Later, the attacks on the franc-deutschemark rates were repelled only after much domestic displeasure, courtesy the unions incurred by then French President Jacques Chirac. In essence, politics and parts of global finance have often found themselves disagreeing at the core fundamentals of what makes an optimum currency area.

As per the original thesis by Robert Mundell in the early 1960s the criterion for a currency area includes: (i) wage flexibility across regions (ii) labour mobility (iii) fiscal transfer to reduce economic pain (iv) homogenous set of cultural practices.

Reckless spending

Yet rarely is much said about individual government's debt-fin-anced expenditure. And this is precisely where the Greek crises have emerged. For decades the Greek governments have spent recklessly, often enough for political-electoral gains. Currently, Greek deficit is in the order of 12.7 per cent of GDP. The EU rules stipulate a deficit of three per cent.

Predictably, the proverbial chickens have come home to roost. The markets have begun to price the cost of insuring the Greek debt at historic highs. One measure is the difference between the premium to buy protection (equivalently, insurance) in the credit default swap market for German bonds and Greek bonds. The spread between the cost of insuring these two bonds has risen to nearly four per cent. In the coming months, Athens will have to refinance over $70 billion (Dh257 billion) and the bond markets are not convinced that the Greek government would restrain its spending patterns and be able to pay back in time.
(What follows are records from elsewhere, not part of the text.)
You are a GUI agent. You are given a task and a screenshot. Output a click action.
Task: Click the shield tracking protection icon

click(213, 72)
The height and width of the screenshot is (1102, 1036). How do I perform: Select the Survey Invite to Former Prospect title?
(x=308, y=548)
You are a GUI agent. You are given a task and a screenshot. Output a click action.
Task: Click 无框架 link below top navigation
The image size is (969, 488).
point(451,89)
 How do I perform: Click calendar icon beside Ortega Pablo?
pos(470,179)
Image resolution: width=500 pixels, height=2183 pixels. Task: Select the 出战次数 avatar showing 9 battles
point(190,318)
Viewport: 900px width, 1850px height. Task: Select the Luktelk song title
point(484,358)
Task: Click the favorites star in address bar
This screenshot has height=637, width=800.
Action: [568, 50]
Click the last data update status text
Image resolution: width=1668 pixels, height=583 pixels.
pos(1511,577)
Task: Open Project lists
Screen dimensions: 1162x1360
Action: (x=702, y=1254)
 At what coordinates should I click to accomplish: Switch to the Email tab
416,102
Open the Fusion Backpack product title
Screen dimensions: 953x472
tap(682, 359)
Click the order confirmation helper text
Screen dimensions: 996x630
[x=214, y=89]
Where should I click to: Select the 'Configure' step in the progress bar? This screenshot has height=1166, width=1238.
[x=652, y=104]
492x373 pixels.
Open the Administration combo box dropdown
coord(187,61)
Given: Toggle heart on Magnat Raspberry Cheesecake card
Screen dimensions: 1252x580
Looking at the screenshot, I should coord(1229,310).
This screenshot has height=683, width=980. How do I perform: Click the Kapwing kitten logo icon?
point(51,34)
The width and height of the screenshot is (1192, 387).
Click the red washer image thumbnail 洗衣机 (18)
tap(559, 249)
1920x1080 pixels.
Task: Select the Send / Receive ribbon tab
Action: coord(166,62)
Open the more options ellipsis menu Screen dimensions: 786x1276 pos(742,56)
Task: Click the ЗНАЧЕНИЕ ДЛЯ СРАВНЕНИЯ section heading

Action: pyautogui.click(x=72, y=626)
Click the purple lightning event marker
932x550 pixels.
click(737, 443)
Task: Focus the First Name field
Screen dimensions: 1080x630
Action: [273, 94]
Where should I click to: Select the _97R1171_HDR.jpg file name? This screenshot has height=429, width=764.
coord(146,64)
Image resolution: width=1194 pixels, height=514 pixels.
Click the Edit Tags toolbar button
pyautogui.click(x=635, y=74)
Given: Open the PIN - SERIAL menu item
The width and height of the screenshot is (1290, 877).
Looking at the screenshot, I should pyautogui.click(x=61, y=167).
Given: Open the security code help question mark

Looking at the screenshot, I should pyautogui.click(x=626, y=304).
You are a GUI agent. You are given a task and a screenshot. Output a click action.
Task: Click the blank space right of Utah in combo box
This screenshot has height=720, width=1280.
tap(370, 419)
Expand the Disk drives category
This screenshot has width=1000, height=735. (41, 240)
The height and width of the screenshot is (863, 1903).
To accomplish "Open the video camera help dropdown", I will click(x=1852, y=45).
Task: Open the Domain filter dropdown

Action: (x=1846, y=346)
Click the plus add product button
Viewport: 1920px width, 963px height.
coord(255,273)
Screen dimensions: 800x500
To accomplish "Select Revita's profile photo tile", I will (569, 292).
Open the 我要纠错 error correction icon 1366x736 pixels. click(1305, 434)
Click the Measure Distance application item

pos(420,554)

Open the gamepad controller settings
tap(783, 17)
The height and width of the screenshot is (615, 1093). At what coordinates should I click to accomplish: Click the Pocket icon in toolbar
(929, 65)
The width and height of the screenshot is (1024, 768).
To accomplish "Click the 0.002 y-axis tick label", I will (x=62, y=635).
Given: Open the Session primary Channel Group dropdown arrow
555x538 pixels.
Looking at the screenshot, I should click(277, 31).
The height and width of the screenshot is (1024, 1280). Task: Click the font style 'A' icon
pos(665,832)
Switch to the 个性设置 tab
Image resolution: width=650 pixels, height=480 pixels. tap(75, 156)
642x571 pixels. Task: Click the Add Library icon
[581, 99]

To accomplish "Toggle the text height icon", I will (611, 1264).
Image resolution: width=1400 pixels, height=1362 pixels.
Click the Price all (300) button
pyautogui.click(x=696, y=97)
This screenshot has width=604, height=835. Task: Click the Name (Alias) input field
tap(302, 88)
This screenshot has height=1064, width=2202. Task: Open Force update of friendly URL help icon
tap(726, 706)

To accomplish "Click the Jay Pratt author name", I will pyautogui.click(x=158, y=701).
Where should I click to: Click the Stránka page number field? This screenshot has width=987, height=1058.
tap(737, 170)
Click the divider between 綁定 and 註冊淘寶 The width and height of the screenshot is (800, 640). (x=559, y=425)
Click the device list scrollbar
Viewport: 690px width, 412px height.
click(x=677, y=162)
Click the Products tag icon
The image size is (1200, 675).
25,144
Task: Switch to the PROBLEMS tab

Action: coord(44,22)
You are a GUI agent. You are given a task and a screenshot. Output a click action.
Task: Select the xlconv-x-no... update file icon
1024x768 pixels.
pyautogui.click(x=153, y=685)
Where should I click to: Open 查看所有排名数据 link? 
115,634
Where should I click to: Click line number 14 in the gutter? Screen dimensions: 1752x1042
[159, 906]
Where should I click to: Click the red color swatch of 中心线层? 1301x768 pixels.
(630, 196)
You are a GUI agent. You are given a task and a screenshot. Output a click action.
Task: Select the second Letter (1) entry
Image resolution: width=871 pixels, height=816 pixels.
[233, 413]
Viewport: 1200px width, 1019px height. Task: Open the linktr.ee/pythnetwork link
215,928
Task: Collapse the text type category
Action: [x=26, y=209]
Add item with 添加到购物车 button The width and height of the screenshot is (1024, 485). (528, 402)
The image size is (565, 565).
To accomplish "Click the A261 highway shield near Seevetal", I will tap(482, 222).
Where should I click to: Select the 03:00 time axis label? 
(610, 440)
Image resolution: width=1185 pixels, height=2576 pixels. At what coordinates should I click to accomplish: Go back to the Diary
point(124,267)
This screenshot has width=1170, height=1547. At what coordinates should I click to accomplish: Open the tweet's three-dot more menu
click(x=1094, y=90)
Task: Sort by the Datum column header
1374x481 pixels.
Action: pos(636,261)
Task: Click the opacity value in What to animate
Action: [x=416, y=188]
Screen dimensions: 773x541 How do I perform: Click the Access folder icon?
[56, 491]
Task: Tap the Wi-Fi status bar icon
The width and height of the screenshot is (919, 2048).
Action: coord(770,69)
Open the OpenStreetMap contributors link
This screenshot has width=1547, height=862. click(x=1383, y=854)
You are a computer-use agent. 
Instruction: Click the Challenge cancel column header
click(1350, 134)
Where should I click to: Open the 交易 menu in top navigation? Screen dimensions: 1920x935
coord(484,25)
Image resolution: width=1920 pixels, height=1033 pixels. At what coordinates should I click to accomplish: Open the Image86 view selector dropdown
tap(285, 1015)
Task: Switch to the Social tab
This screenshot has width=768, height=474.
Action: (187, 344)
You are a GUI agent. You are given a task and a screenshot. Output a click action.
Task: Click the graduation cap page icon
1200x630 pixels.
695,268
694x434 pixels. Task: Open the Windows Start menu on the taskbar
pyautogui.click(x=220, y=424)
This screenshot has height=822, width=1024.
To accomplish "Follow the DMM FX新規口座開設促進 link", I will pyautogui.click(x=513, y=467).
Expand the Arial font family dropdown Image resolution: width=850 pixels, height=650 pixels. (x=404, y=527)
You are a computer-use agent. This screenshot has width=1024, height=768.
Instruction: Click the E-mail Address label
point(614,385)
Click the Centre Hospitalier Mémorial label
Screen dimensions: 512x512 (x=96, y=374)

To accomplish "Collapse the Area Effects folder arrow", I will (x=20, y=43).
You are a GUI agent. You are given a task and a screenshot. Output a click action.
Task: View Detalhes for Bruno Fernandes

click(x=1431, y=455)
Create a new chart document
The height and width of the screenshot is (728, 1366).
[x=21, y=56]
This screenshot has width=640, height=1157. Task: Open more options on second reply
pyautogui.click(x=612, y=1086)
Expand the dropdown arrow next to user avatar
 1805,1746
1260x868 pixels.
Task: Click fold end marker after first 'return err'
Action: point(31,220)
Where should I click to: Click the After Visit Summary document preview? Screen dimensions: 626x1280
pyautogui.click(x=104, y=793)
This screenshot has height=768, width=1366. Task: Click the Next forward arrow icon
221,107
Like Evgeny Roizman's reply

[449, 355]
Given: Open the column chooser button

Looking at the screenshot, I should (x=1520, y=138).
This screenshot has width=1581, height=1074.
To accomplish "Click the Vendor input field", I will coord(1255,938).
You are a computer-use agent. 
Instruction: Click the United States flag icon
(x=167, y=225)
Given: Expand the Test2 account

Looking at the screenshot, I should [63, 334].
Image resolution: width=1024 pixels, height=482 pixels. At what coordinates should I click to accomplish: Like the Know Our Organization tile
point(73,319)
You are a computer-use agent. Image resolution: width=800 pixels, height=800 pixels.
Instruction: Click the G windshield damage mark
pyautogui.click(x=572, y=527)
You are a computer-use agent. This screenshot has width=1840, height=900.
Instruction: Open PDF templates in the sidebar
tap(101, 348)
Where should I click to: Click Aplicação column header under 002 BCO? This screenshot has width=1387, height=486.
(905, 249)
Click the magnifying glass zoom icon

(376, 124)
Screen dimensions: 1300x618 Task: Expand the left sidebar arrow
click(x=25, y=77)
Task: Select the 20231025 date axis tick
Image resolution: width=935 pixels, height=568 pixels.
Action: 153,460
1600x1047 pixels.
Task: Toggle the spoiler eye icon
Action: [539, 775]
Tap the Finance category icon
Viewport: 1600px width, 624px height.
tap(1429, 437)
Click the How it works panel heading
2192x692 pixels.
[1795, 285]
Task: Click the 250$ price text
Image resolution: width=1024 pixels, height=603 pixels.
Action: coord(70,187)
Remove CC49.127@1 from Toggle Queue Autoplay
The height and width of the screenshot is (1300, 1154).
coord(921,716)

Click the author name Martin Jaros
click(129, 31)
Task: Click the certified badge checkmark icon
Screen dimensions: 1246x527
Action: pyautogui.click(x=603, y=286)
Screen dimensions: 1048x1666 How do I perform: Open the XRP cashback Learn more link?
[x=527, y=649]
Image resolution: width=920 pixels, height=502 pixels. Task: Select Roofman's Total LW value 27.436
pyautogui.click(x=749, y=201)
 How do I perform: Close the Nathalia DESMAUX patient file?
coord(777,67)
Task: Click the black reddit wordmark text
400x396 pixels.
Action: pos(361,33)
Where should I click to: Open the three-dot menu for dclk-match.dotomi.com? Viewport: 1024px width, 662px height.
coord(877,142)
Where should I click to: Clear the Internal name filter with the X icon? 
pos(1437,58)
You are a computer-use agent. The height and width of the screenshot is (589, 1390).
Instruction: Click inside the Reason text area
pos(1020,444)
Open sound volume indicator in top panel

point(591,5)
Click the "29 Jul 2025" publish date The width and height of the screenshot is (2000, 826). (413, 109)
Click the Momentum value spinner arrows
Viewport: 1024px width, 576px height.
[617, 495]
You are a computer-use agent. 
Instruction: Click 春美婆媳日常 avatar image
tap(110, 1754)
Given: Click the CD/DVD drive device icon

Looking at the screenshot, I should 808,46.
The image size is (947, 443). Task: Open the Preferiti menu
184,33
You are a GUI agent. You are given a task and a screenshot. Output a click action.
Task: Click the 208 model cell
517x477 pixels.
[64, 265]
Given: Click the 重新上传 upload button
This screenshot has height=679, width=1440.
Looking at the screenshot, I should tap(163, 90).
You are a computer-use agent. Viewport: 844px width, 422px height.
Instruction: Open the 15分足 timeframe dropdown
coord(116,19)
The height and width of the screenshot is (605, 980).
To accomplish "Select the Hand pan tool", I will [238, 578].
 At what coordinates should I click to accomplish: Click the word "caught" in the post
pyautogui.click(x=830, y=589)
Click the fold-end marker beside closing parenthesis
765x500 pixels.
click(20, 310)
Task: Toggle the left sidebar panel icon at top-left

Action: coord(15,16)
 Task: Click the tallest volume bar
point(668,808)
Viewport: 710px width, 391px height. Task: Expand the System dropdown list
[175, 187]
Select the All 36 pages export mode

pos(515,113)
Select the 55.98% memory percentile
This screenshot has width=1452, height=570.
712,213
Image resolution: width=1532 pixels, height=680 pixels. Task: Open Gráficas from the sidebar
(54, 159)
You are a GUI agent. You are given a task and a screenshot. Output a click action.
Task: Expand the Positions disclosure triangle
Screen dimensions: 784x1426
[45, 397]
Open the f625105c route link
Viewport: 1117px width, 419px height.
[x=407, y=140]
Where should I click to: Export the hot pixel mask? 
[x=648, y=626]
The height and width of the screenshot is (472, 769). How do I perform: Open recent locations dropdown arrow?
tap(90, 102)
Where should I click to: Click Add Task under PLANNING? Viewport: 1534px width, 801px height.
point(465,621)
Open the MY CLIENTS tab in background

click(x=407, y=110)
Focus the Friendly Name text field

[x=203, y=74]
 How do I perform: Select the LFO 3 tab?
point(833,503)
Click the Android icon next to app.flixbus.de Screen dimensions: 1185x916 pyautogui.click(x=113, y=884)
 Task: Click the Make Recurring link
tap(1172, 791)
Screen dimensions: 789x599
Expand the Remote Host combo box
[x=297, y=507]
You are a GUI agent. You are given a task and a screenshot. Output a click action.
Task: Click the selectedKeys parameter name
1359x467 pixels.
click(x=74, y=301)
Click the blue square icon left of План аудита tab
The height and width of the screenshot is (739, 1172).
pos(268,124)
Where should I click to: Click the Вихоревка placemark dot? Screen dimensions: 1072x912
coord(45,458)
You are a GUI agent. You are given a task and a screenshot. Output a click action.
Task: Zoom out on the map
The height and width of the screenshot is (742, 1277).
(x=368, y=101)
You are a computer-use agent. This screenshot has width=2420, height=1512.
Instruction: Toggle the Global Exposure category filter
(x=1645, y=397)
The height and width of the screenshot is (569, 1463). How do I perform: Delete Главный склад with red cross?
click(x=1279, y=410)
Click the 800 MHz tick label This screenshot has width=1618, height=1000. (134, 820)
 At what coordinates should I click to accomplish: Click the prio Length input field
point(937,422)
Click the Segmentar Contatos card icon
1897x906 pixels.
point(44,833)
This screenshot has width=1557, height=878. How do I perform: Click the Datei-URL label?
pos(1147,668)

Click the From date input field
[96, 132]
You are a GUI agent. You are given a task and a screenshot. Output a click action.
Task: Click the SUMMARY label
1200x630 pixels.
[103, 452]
To make matters worse, the ratings agencies Moodys and others are likely to downgrade the debt issued by Greece. The result of this is that Greek debt no longer can be held as collateral in global markets and so the Greek banks that use Greek debt to facilitate liquidity are likely to suffer immensely.

Forbidden

Furthermore, a regulatory problem is that the EU's Stability and Growth Pact explicitly forbids any kind of direct monetary transfer to a local government part of the EU. So, it isn't possible for Germans to write a check for the Greeks or for Brussels (the EU headquarters) to do so.

Recently, there have been murmurs that the Chinese might buy Greek debt. However, such talk turned out to be market froth on which an afternoon trading sentiment skids.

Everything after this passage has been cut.